Masters of infectious mayhem, Plasmodium species have proven recalcitrant to study, in part because of their complicated lifecycles. Plasmodium organisms enter their mammalian hosts via bites from Anopheles mosquitoes, after which they progress though various parasitic stages, moving from the bloodstream into liver cells, back to the bloodstream, and finally into red blood cells, where they cause the characteristic fever and chills associated with malaria. One puzzling aspect of the lifecycle is how the liver-stage parasites, called merozoites, are able to avoid the phagocytic immune cells that patrol the liver and bloodstream. Working with P. berghei, however, a malarial organism infectious in rodents, Volker Heussler at the Bernhard Nocht Institute for Tropical Medicine (Hamburg, Germany) and his colleagues have elucidated what seems to be one of Plasmodium's mainstay cloak-and-dagger schemes.

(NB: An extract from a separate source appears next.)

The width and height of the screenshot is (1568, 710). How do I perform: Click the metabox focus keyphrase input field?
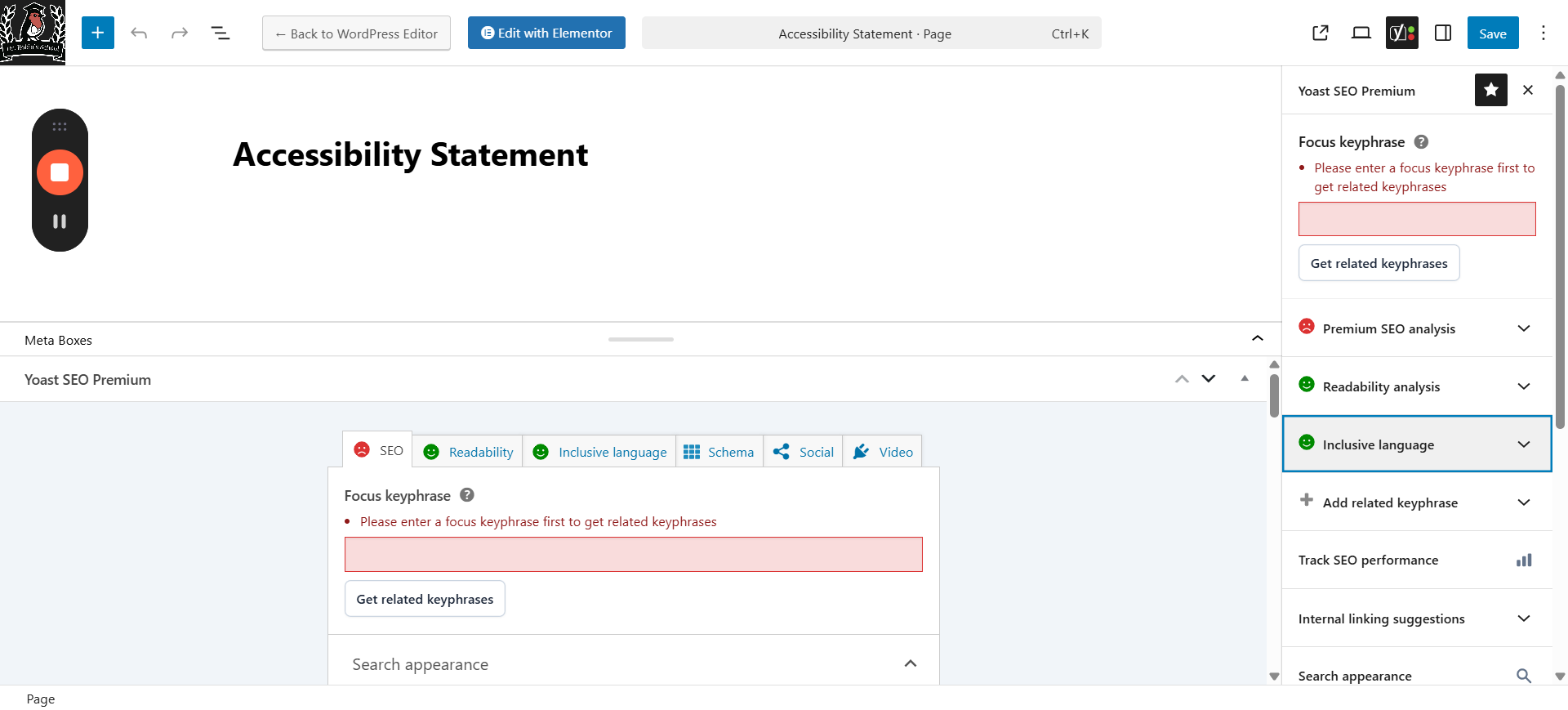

According to their new research, published in the 1 September issue of Science, it seems that the merozoites hijack a staple of the immune warning system: apoptosis.

Often called 'programmed cell death,' apoptosis is a form of cellular suicide induced by certain conditions, including invasion by foreign organisms. As part of the normal apoptotic process, the cell releases calcium ions that initiate a signaling system to attract pathogen-fighting phagocytes. Heussler's team found evidence that the parasites stall apoptosis in the host cells until the protozoa reach maturity, at which time they signal the host cell to undergo a parasite-induced cell death, escaping into the bloodstream in membrane-bound vesicles termed merosomes. The merosomes are filled with thousands of merozoites and calcium pirated from the now-dying liver cells, leaving those cells unable to signal immune phagocytes and allowing the merozoites to enter the bloodstream undetected.

“We've demonstrated that the translocation of parasites occurs much earlier than originally thought,” Heussler tells Lab Animal. “That means treatment against this stage should start much earlier.” Moreover, “if we can interfere with the calcium transport to the parasite,” he continues, “I predict that the merosomes will be eliminated efficiently by phagocytes.”